→ Source records

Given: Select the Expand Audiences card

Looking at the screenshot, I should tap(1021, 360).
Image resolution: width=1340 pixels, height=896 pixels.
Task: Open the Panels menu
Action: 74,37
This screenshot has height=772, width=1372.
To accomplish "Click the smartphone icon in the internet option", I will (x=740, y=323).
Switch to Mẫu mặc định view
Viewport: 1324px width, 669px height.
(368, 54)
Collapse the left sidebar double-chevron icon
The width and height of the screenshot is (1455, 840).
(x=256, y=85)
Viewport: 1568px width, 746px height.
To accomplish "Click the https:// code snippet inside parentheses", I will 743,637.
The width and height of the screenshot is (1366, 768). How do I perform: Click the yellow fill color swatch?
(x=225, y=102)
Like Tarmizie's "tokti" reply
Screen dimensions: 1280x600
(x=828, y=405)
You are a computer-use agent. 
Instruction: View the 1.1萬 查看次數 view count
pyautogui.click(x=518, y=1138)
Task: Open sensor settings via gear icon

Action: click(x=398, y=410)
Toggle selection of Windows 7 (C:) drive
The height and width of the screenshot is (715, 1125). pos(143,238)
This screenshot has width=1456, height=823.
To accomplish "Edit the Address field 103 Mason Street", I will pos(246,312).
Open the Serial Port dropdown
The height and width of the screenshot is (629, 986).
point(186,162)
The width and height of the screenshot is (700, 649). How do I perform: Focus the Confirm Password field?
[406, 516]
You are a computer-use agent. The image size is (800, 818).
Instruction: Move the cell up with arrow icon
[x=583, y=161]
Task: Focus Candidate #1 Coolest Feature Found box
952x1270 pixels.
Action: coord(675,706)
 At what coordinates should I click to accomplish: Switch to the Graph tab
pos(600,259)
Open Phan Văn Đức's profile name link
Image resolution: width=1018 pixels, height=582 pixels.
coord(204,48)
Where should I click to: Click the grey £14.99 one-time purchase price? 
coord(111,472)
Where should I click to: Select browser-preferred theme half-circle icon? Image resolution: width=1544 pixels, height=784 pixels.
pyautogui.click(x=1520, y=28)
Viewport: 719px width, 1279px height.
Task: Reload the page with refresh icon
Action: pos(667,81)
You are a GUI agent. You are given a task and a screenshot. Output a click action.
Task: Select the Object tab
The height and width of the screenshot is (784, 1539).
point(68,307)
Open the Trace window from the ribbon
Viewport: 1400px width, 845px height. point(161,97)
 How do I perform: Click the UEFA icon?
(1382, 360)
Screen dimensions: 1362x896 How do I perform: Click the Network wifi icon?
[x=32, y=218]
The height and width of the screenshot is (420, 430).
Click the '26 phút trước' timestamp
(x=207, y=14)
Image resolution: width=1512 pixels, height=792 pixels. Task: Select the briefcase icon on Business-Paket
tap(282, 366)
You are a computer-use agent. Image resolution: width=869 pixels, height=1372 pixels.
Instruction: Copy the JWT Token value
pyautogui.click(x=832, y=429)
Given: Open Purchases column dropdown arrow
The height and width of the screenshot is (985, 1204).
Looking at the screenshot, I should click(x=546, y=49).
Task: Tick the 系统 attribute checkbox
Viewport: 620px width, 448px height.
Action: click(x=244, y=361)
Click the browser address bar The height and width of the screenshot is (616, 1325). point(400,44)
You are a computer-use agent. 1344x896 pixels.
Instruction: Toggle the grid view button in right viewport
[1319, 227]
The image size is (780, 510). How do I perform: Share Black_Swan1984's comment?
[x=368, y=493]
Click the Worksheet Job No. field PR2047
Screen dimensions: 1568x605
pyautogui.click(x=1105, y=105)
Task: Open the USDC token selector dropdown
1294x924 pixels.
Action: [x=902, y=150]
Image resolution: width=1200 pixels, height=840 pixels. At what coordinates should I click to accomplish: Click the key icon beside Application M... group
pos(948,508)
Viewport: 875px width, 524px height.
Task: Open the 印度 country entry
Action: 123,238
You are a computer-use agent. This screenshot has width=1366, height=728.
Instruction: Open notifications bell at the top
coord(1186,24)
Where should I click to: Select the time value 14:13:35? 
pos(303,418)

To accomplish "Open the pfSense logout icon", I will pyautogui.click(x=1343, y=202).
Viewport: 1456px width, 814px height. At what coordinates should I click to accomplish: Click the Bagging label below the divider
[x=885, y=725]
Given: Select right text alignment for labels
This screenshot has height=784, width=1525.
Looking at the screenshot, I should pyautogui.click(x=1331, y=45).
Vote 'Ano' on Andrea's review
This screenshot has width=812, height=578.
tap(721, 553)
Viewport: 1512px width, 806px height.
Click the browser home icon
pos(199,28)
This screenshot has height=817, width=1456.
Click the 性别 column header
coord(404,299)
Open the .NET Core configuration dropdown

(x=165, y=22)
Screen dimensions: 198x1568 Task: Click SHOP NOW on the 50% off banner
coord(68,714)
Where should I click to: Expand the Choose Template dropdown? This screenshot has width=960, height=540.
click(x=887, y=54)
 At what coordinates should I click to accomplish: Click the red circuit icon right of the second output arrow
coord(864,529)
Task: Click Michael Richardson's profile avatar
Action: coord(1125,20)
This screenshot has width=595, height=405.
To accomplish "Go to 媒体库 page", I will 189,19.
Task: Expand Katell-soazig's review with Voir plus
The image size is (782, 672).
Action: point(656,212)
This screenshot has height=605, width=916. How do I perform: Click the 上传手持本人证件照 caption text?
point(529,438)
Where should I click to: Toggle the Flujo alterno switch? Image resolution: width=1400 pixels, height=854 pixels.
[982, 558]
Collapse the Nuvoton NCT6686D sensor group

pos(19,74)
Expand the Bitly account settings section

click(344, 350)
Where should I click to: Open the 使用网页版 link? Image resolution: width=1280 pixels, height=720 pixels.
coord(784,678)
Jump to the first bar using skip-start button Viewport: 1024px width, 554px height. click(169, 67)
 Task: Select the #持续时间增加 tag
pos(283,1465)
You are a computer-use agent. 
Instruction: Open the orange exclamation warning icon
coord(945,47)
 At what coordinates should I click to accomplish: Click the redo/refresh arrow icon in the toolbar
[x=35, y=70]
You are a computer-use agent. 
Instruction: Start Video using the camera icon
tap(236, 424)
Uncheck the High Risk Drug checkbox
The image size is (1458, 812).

→ Task details
Reproduce the entire listing above line for line, with no changes to any word, number, or punctuation mark.

→ Output for this task
Given: Select the Expand Audiences card

Looking at the screenshot, I should tap(1021, 360).
Image resolution: width=1340 pixels, height=896 pixels.
Task: Open the Panels menu
Action: 74,37
This screenshot has height=772, width=1372.
To accomplish "Click the smartphone icon in the internet option", I will (x=740, y=323).
Switch to Mẫu mặc định view
Viewport: 1324px width, 669px height.
(368, 54)
Collapse the left sidebar double-chevron icon
The width and height of the screenshot is (1455, 840).
(x=256, y=85)
Viewport: 1568px width, 746px height.
To accomplish "Click the https:// code snippet inside parentheses", I will 743,637.
The width and height of the screenshot is (1366, 768). How do I perform: Click the yellow fill color swatch?
(x=225, y=102)
Like Tarmizie's "tokti" reply
Screen dimensions: 1280x600
(x=828, y=405)
You are a computer-use agent. 
Instruction: View the 1.1萬 查看次數 view count
pyautogui.click(x=518, y=1138)
Task: Open sensor settings via gear icon

Action: click(x=398, y=410)
Toggle selection of Windows 7 (C:) drive
The height and width of the screenshot is (715, 1125). pos(143,238)
This screenshot has width=1456, height=823.
To accomplish "Edit the Address field 103 Mason Street", I will pos(246,312).
Open the Serial Port dropdown
The height and width of the screenshot is (629, 986).
point(186,162)
The width and height of the screenshot is (700, 649). How do I perform: Focus the Confirm Password field?
[406, 516]
You are a computer-use agent. The image size is (800, 818).
Instruction: Move the cell up with arrow icon
[x=583, y=161]
Task: Focus Candidate #1 Coolest Feature Found box
952x1270 pixels.
Action: coord(675,706)
 At what coordinates should I click to accomplish: Switch to the Graph tab
pos(600,259)
Open Phan Văn Đức's profile name link
Image resolution: width=1018 pixels, height=582 pixels.
coord(204,48)
Where should I click to: Click the grey £14.99 one-time purchase price? 
coord(111,472)
Where should I click to: Select browser-preferred theme half-circle icon? Image resolution: width=1544 pixels, height=784 pixels.
pyautogui.click(x=1520, y=28)
Viewport: 719px width, 1279px height.
Task: Reload the page with refresh icon
Action: pos(667,81)
You are a GUI agent. You are given a task and a screenshot. Output a click action.
Task: Select the Object tab
The height and width of the screenshot is (784, 1539).
point(68,307)
Open the Trace window from the ribbon
Viewport: 1400px width, 845px height. point(161,97)
 How do I perform: Click the UEFA icon?
(1382, 360)
Screen dimensions: 1362x896 How do I perform: Click the Network wifi icon?
[x=32, y=218]
The height and width of the screenshot is (420, 430).
Click the '26 phút trước' timestamp
(x=207, y=14)
Image resolution: width=1512 pixels, height=792 pixels. Task: Select the briefcase icon on Business-Paket
tap(282, 366)
You are a computer-use agent. Image resolution: width=869 pixels, height=1372 pixels.
Instruction: Copy the JWT Token value
pyautogui.click(x=832, y=429)
Given: Open Purchases column dropdown arrow
The height and width of the screenshot is (985, 1204).
Looking at the screenshot, I should click(x=546, y=49).
Task: Tick the 系统 attribute checkbox
Viewport: 620px width, 448px height.
Action: click(x=244, y=361)
Click the browser address bar The height and width of the screenshot is (616, 1325). point(400,44)
You are a computer-use agent. 1344x896 pixels.
Instruction: Toggle the grid view button in right viewport
[1319, 227]
The image size is (780, 510). How do I perform: Share Black_Swan1984's comment?
[x=368, y=493]
Click the Worksheet Job No. field PR2047
Screen dimensions: 1568x605
pyautogui.click(x=1105, y=105)
Task: Open the USDC token selector dropdown
1294x924 pixels.
Action: [x=902, y=150]
Image resolution: width=1200 pixels, height=840 pixels. At what coordinates should I click to accomplish: Click the key icon beside Application M... group
pos(948,508)
Viewport: 875px width, 524px height.
Task: Open the 印度 country entry
Action: 123,238
You are a computer-use agent. This screenshot has width=1366, height=728.
Instruction: Open notifications bell at the top
coord(1186,24)
Where should I click to: Select the time value 14:13:35? 
pos(303,418)

To accomplish "Open the pfSense logout icon", I will pyautogui.click(x=1343, y=202).
Viewport: 1456px width, 814px height. At what coordinates should I click to accomplish: Click the Bagging label below the divider
[x=885, y=725]
Given: Select right text alignment for labels
This screenshot has height=784, width=1525.
Looking at the screenshot, I should pyautogui.click(x=1331, y=45).
Vote 'Ano' on Andrea's review
This screenshot has width=812, height=578.
tap(721, 553)
Viewport: 1512px width, 806px height.
Click the browser home icon
pos(199,28)
This screenshot has height=817, width=1456.
Click the 性别 column header
coord(404,299)
Open the .NET Core configuration dropdown

(x=165, y=22)
Screen dimensions: 198x1568 Task: Click SHOP NOW on the 50% off banner
coord(68,714)
Where should I click to: Expand the Choose Template dropdown? This screenshot has width=960, height=540.
click(x=887, y=54)
 At what coordinates should I click to accomplish: Click the red circuit icon right of the second output arrow
coord(864,529)
Task: Click Michael Richardson's profile avatar
Action: coord(1125,20)
This screenshot has width=595, height=405.
To accomplish "Go to 媒体库 page", I will 189,19.
Task: Expand Katell-soazig's review with Voir plus
The image size is (782, 672).
Action: point(656,212)
This screenshot has height=605, width=916. How do I perform: Click the 上传手持本人证件照 caption text?
point(529,438)
Where should I click to: Toggle the Flujo alterno switch? Image resolution: width=1400 pixels, height=854 pixels.
[982, 558]
Collapse the Nuvoton NCT6686D sensor group

pos(19,74)
Expand the Bitly account settings section

click(344, 350)
Where should I click to: Open the 使用网页版 link? Image resolution: width=1280 pixels, height=720 pixels.
coord(784,678)
Jump to the first bar using skip-start button Viewport: 1024px width, 554px height. click(169, 67)
 Task: Select the #持续时间增加 tag
pos(283,1465)
You are a computer-use agent. 
Instruction: Open the orange exclamation warning icon
coord(945,47)
 At what coordinates should I click to accomplish: Click the redo/refresh arrow icon in the toolbar
[x=35, y=70]
You are a computer-use agent. 
Instruction: Start Video using the camera icon
tap(236, 424)
Uncheck the High Risk Drug checkbox
The image size is (1458, 812).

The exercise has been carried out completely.